In 2004, The Rock 'n' Sock Connection reunited at WrestleMania XX when they took on then Evolution members Randy Orton, Ric Flair, and Batista in a 3-on-2 handicap match. However, the Rock 'n' Sock Connection lost the match when Orton pinned Foley after an RKO. The Rock was released by WWE later that year, retired, and went into full-time acting. Foley wrestled part-time and worked as a commentator for WWE until August 2008.
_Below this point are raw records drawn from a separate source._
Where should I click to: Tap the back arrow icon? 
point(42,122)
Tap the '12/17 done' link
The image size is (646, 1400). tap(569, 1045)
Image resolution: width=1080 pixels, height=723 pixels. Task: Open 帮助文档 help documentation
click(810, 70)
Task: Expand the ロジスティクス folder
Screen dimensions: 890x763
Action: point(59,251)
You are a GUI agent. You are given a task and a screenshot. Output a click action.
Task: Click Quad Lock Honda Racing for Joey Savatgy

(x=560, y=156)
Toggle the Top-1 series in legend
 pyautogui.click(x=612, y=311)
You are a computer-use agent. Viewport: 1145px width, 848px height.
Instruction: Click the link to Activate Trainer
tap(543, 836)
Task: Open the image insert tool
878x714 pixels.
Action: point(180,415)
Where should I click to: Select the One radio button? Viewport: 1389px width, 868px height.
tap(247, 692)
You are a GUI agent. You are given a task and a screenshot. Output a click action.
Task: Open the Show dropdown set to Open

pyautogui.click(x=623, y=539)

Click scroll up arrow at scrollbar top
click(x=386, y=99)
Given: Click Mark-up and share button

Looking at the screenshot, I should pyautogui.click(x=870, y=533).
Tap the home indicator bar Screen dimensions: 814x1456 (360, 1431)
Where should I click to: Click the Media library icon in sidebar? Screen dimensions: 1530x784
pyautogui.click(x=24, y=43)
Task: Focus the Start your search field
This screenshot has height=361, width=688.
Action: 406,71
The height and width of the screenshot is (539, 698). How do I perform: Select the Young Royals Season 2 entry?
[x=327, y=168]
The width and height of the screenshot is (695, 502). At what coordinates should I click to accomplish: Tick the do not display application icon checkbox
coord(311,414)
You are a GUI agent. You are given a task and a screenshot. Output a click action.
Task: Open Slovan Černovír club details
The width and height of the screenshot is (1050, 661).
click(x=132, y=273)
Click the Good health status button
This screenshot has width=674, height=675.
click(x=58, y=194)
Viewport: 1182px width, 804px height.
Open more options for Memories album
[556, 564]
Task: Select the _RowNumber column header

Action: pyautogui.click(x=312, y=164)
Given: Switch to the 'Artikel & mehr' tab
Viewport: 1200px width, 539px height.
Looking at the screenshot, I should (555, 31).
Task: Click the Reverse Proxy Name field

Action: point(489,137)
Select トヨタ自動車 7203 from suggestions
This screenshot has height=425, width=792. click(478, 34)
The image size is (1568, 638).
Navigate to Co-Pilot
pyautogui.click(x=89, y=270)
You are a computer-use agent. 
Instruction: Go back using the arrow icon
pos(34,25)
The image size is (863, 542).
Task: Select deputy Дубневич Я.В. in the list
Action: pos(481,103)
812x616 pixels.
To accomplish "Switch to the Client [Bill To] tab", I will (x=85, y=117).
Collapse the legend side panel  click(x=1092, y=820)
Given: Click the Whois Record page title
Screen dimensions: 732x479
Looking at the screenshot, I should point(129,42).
Foley was confirmed to appear on the November 14, 2011 episode of Raw "Rock Reunion" for a possible reunion of Rock 'n' Sock Connection, before The Rock's in-ring return at Survivor Series. They both appeared on that edition of Raw only for Rock to Rock Bottom Foley and leave. On Raw's 20th Anniversary, Mick Foley was greeted by his friend The Rock. The two hugged each other before being interrupted by Vickie Guerrero. Foley was puzzled as to why The Rock didn't talk back, then The Rock said to trust him and watch The Rock Concert. The two then exchanged hugs once more, and The Rock congratulated Foley for his impending WWE Hall of Fame induction and wished him well.

The team of Sasha Banks and Bayley, two of the four members of The Four Horsewomen, has used the name The Boss 'n' Hug Connection, as a tribute to the Rock 'n' Sock Connection.